Charlie Ostrem (born October 12, 1999) is an American professional soccer player who plays as a left-back for the Tampa Bay Rowdies in the USL Championship.

==Early career==
===Youth===
Ostrem attended Shorewood High School, whilst playing club soccer with Seattle United and Washington Crossfire, where he won the State Cup with Seattle and was a two-time Surf Cup champion.

===College & amateur===
In 2018, Ostrem attended the University of Washington to play college soccer. In four seasons with the Huskies, Ostrem made 75 appearances, scoring four goals and tallying 22 assists. While at college, Ostrem earned All-American and 2020-21 PAC-12 Defensive Player of the Year honors following a strong junior campaign, and also achieved All PAC-12 First Team recognition.

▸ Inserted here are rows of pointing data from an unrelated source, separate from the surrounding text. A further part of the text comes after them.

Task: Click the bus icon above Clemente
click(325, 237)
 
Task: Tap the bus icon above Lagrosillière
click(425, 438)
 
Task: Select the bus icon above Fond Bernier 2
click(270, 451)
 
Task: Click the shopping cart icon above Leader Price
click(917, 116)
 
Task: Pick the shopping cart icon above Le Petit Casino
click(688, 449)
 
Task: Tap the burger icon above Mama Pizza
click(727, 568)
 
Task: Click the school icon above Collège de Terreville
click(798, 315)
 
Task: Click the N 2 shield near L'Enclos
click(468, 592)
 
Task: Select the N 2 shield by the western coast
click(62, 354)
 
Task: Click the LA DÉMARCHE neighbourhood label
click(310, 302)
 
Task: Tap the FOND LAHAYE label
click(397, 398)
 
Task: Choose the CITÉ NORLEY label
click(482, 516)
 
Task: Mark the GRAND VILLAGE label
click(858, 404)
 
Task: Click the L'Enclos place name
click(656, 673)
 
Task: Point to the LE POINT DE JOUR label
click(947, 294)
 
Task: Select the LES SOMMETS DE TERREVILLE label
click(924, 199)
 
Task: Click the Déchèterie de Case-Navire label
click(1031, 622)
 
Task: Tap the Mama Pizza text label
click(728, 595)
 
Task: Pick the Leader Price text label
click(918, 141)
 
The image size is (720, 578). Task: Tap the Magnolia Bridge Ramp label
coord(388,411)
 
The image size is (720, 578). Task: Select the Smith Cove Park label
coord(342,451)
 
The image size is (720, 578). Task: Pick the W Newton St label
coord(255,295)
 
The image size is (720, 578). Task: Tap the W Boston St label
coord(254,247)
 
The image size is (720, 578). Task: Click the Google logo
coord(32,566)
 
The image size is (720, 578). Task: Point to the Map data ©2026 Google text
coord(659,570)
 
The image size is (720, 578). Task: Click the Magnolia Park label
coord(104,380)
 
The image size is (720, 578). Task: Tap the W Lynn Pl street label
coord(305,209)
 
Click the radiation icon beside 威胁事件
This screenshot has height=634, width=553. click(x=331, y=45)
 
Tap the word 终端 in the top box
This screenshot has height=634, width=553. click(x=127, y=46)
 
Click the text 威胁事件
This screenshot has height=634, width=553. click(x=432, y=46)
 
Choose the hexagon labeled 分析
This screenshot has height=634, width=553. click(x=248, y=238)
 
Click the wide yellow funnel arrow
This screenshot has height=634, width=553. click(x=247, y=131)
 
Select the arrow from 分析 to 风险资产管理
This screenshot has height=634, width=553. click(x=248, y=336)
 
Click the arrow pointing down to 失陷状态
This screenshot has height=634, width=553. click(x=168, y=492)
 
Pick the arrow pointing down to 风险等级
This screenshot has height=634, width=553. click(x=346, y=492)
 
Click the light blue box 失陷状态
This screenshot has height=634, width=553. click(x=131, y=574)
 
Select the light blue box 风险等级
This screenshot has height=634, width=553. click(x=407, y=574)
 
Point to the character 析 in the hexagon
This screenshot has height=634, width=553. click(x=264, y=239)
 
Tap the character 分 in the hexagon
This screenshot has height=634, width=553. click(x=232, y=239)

While at college, Ostrem also appeared for Crossfire Redmond during the NPSL 2019 season, where he netted six times in eight regular season games.

==Professional career==
===Chicago Fire II===
On January 11, 2022, Ostrem was selected 33rd overall in the 2022 MLS SuperDraft by Chicago Fire. He signed with the club's MLS Next Pro side Chicago Fire II on March 9, 2022.

===Union Omaha===
After a spell in with Western Suburbs of the New Zealand Central League, Ostrem returned to the United States on July 31, 2024, joining USL League One side Union Omaha. Upon the completion of the 2025 regular season he was awarded with the USL League One Golden Playmaker Award after finishing the season with 10 assists.

=== Tampa Bay Rowdies ===
On 7 January 2026, Ostrem transferred to Tampa Bay Rowdies in the USL Championship.